Change Up Your Push Pull Workouts
Push-pull exercises can be classified as either horizontal or vertical. A horizontal push or pull exercise is one in which the weight moves toward and away from the torso, straight out in front of you. A vertical push or pull exercise is one in which the weight moves up and down overhead. It is important to train both of these movement patterns, but it is also important to make sure you are training different muscles, explains Josh Clay, certified strength and conditioning specialist and programming specialist at Tonal.
“In both a lat pulldown, which is a vertical pull, and a single-arm row, which is a horizontal pull, you pull your elbow into your pocket,” Clay says. “So, you’re training the lat through a greater range of motion with the vertical pull than with the horizontal pull, but you’re still only training the lat.”
Incorporating exercises that feature different elbow positions will ensure you hit different muscles. Try face pulls and barbell bent-over rows to target the rear deltoids, rhomboids and trapezius muscles. You can also change the angle of push exercises with moves such as lateral raises and incline bench presses. (Read about at home push exercises here.)
3 Ways to Use Push-Pull Workouts to Achieve Your Goals
For hypertrophy: Try all-push or all-pull workouts that begin with smaller movements and finish with a bigger, compound movement to exhaust a particular muscle group. For example, begin with a banded pull-apart or a face pull, then follow with a barbell row for an all-pull workout. For an all-push routine, begin with a chest fly and follow with a bench press.
If you’re short on time: Try a 10-minute, push-pull superset. Shimonek favors a workout that features 15 rows and 15 push-ups at the top of every minute, as “an easy way to blast the entire upper body in a timely manner.”
On Tonal: Try Coach Paul Wright’s Push-Pull Strength, a two-week workout program, which focuses on upper-body push exercises on Day 1, upper-body pull exercises on Day 2, and lower body on Day 3. It’s an intermediate-level program designed to build muscle for strong and effective pushing and pulling movement patterns.
If you’re just getting started, Coach Tim Landicho leads beginner-level full-body push workouts and full-body pull workouts that’ll get you familiar with these movements. Landicho emphasizes the rest periods in between sets so you can maintain good form and power output in each rep.
To see how other coaches practice push-pull training, try Push-Pull Build with Ash Wilking for a sampling of full-body push exercises, or take on a day of full-body pull exercises in Push-Pull Build with Tanysha Renee. Both are beginner-level workouts done at a slow, controlled pace to help build your competency—and confidence—with the movements.
Another intermediate-level option is the four-week program Push + Pull Power with Coach Jared Rodriguez.
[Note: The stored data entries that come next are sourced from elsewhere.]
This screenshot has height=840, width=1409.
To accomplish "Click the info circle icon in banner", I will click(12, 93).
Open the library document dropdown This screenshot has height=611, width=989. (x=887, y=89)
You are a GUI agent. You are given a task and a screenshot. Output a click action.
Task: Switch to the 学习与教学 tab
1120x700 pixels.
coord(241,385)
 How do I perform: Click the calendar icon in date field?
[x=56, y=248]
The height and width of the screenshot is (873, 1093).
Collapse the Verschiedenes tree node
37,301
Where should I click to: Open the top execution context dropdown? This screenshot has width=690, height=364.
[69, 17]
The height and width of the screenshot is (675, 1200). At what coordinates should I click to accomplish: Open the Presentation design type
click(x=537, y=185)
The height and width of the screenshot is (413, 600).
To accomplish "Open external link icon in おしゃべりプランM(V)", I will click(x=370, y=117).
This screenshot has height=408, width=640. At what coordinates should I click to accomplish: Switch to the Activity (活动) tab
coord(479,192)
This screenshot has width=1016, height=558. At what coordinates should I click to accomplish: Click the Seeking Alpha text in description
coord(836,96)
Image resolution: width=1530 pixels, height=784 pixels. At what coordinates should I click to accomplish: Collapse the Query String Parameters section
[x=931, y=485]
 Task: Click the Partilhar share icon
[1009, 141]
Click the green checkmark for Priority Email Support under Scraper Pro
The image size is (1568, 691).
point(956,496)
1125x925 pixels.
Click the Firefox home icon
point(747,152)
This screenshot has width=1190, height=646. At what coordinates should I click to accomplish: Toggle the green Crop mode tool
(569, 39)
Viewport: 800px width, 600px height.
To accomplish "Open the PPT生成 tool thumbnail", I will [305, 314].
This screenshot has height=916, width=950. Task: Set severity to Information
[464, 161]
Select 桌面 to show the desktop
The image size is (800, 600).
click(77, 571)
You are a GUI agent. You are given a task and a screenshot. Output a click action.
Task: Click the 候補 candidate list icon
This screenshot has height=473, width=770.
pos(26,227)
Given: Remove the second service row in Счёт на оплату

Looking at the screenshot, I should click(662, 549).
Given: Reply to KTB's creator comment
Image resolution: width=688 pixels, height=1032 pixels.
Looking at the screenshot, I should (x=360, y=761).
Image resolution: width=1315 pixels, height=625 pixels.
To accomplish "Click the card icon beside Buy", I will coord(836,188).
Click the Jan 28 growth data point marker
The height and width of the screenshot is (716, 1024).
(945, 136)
You’ll do upper-body and lower-body push exercises on Day 1, upper-body and lower-body pull exercises on Day 2, and a mix of both types of movements plus core exercises on Day 3. It’s a surefire way to build overall strength and balance in your body.
If you would rather move at your own pace without the guidance of a coach-led class, the new Custom by Tonal BETA offers a six-workout Classic Push/Pull/Legs series, created for the experienced lifter with an emphasis on hypertrophy. You can tackle three (PPL) or six (PPLPPL) workouts each week depending your schedule and goals.
To find these new Classic Push/Pull/Legs test workouts, scroll to the bottom row of your Home Screen or to the bottom row of the “For You” tab in your Explore section.